EXTRAIT SOURCE.
La majorité a toujours raison... ou presque !
« La
démocratie, c’est deux loups et un agneau votant ce qu’il y aura au dîner. »(1)
Parce que la liberté n’est jamais un acquis, l’auteur de ces quelques pages restées célèbres nous rappelle avec justesse que si les démocraties modernes furent construites afin de promouvoir la liberté des individus citoyens, faut-il encore que ceux-ci ne se replient pas sur la défense de leurs intérêts particuliers et ne s’abstiennent pas de faire vivre cette citoyenneté au sein d’une démocratie à laquelle chacun doit s’efforcer de participer.
La volonté du plus grand
nombre doit-elle être imposée aux minorités ? La décision à la majorité
est-elle une condition essentielle de la démocratie ? La majorité a-t-elle
forcément raison et la minorité tort ? Les décisions prises à la majorité
sont-elles nécessairement légitimes ? Le principe majoritaire n’a-t-il pas
perverti les démocraties occidentales et particulièrement la Vème République ?
Selon le principe libéral fondamentale
selon lequel « chaque
être humain est libre d’agir comme il l’entend conformément à ses aspirations,
à sa situation et à ses capacités » c’est donc la règle d’unanimité qui devrait
s’imposer. Mais celle-ci étant trop rare, Locke en a déduit que seule la
majorité, exprimant le plus grand nombre de consentements, pouvait comprendre une
certaine force morale.
Or nos sociétés démocratiques ont tout misé sur le principe démocratique
qui se doit d’être majoritaire et égal (un homme, une voix). Ces sociétés ont
oublié que ce principe ne pouvait exister que s’il portait en lui-même une dose
de justice (ma liberté individuelle ne tombe pas parce que je suis minoritaire).

CONSIGNE 1. Restituez sous forme de liste numérotée les lignes des entrées de données enregistrées, de celle qui contient « Describe the element » jusqu'à la dernière ligne de ces entrées, en omettant les lignes vides et les images.

[Entrées de données enregistrées]
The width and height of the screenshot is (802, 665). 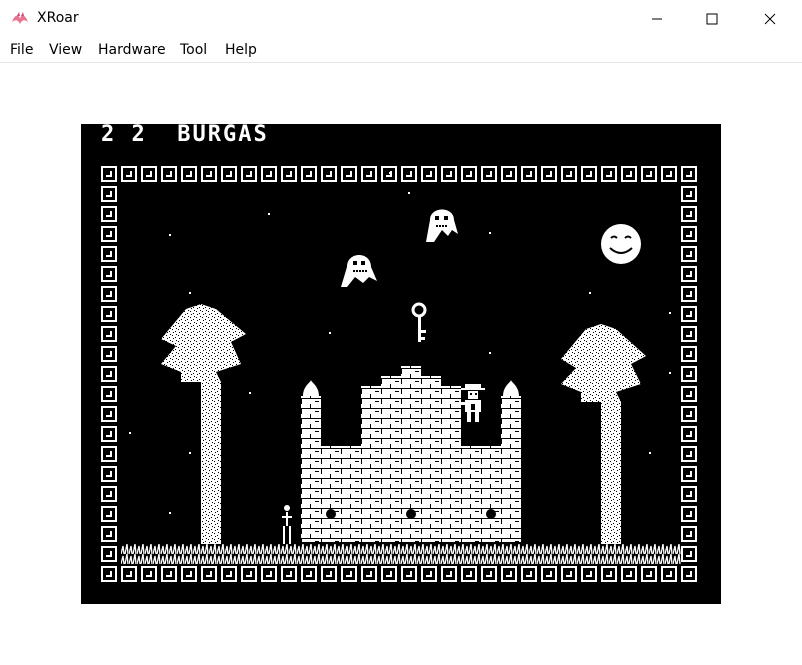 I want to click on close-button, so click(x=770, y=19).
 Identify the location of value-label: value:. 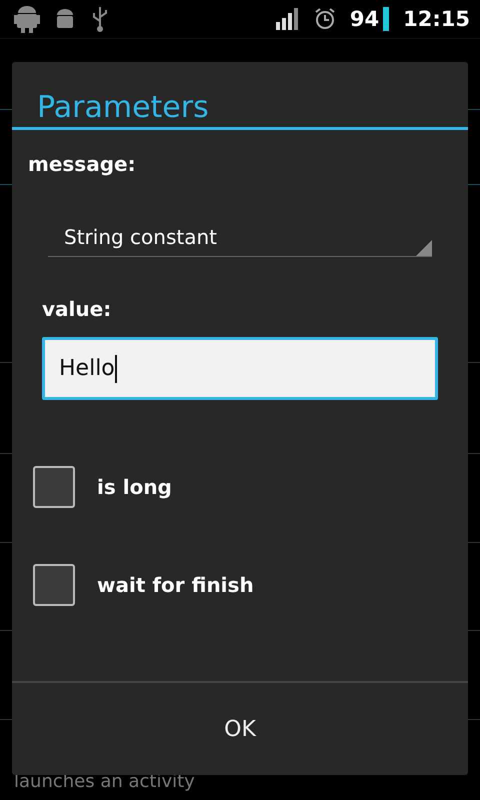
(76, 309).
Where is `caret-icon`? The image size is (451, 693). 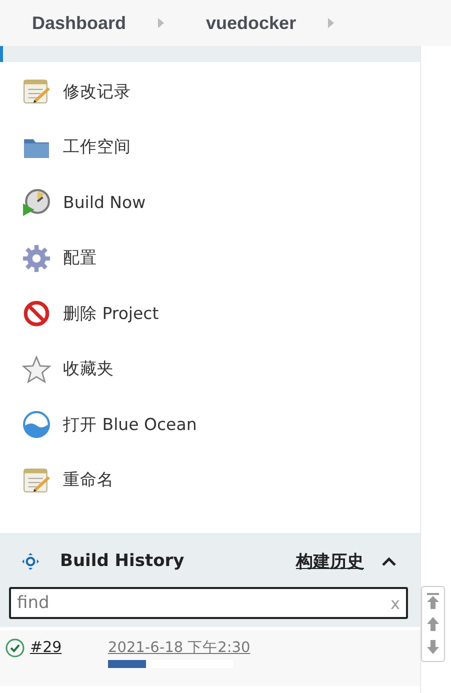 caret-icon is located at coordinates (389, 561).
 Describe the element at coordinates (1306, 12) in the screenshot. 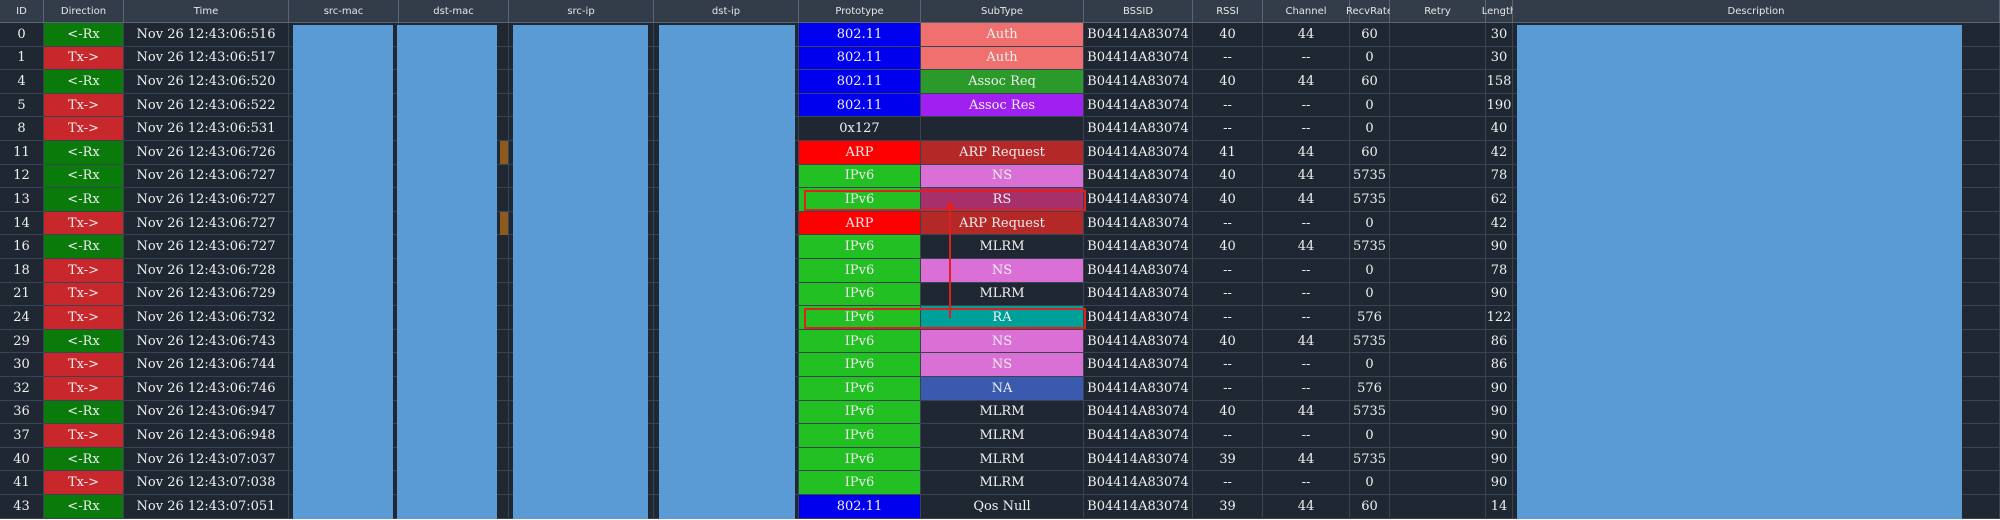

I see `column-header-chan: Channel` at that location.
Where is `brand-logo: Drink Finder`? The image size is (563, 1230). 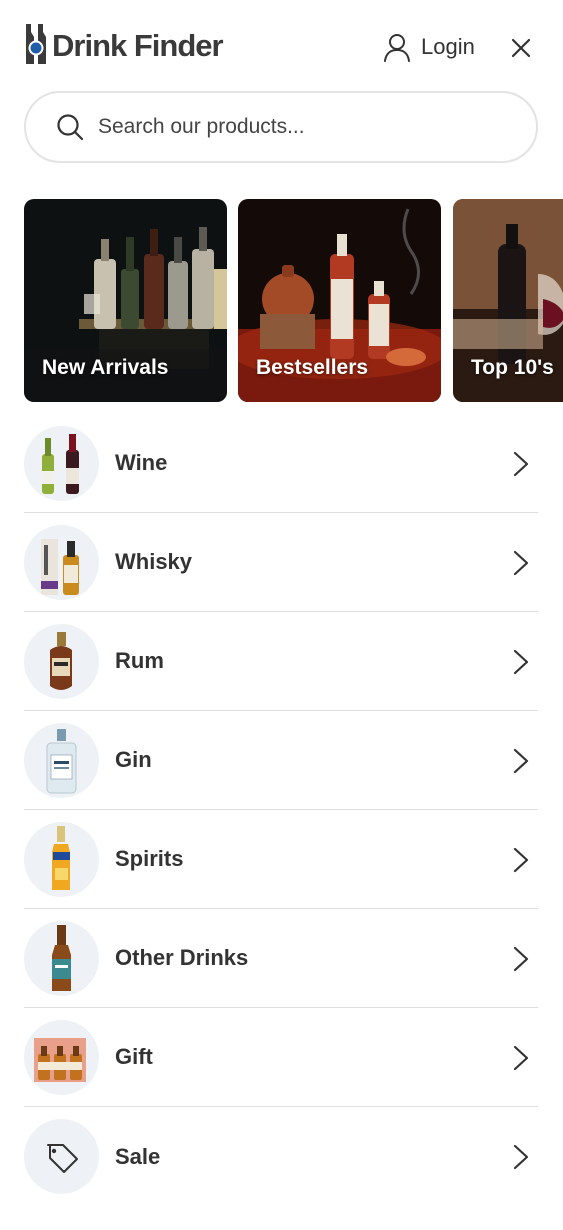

CONSIGNE 2. Citez à l'identique le passage de l'extrait sur le principe majoritaire qui va de « La majorité a toujours » jusqu'à « s’efforcer de participer. ».

VOTRE SOLUTION 1.
1.  Describe the element at coordinates (1306, 12) in the screenshot. 
2. I see `column-header-chan: Channel` at that location.
3. Where is `brand-logo: Drink Finder`? The image size is (563, 1230). 

VOTRE SOLUTION 2.
La majorité a toujours raison... ou presque !
« La
démocratie, c’est deux loups et un agneau votant ce qu’il y aura au dîner. »(1)
Parce que la liberté n’est jamais un acquis, l’auteur de ces quelques pages restées célèbres nous rappelle avec justesse que si les démocraties modernes furent construites afin de promouvoir la liberté des individus citoyens, faut-il encore que ceux-ci ne se replient pas sur la défense de leurs intérêts particuliers et ne s’abstiennent pas de faire vivre cette citoyenneté au sein d’une démocratie à laquelle chacun doit s’efforcer de participer.